Your Mum jokes
When your mum went to the UK and wore a yellow jacket, everyone started yelling "Taxi! Taxi!"
What's full of lard and is reserved as Putin's cannon fodder?
Your mum!!!
Your mum is so fat, when she was in front of my apartment, I couldn't get in.
Your mum is so fat, when she was sitting on a scale, the number couldn't even fit on the scale and came shooting out!
Your mum is so stupid, when she went on your phone it got fat.
Your mum is so fat, when I was driving I had to swerve to avoid [her]. By the time I had finished, I had ran out of gas.
Your mum eats cabbage.
When God said, "Let there be light," He saw your mum and said, "Let there be dark."
Your mum is a baby, huh? Not a little baby!
The average Irish person consumes 131.1 litres of beer, almost as much as your mum at night.

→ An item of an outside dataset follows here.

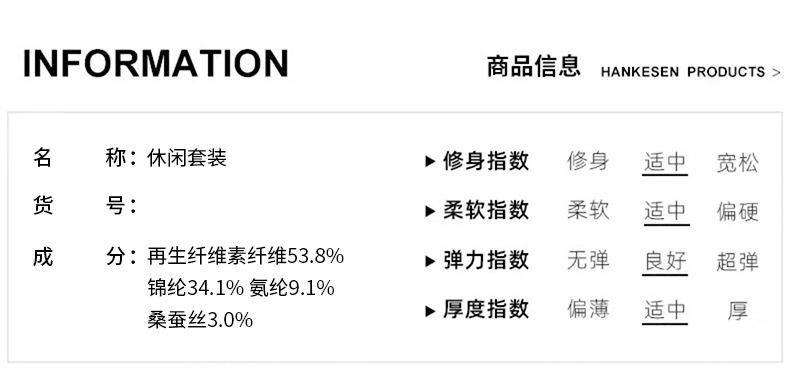Choose 偏硬 in softness index
This screenshot has height=388, width=790.
click(x=737, y=212)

Your mum is stupid, just like you.
Your mum gay, lol.
What is saw and bleeding and covered in bruises?
Your mum.
Your mum is so ugly she made Paul Walker run.
Your mum lol teehee!
What does your mum have in common with your dad?
They are both men.
Your mum is so fat she eats all day!
What do you call your mom?
Basement bound.
My arse hole hurts like no joke, man. I just had to tell that your heads a peanut, you fucking nonce, kid, you fat fuck sack, your mum you dirty cow!
Your mum is so fat, she gets hit by a parked car!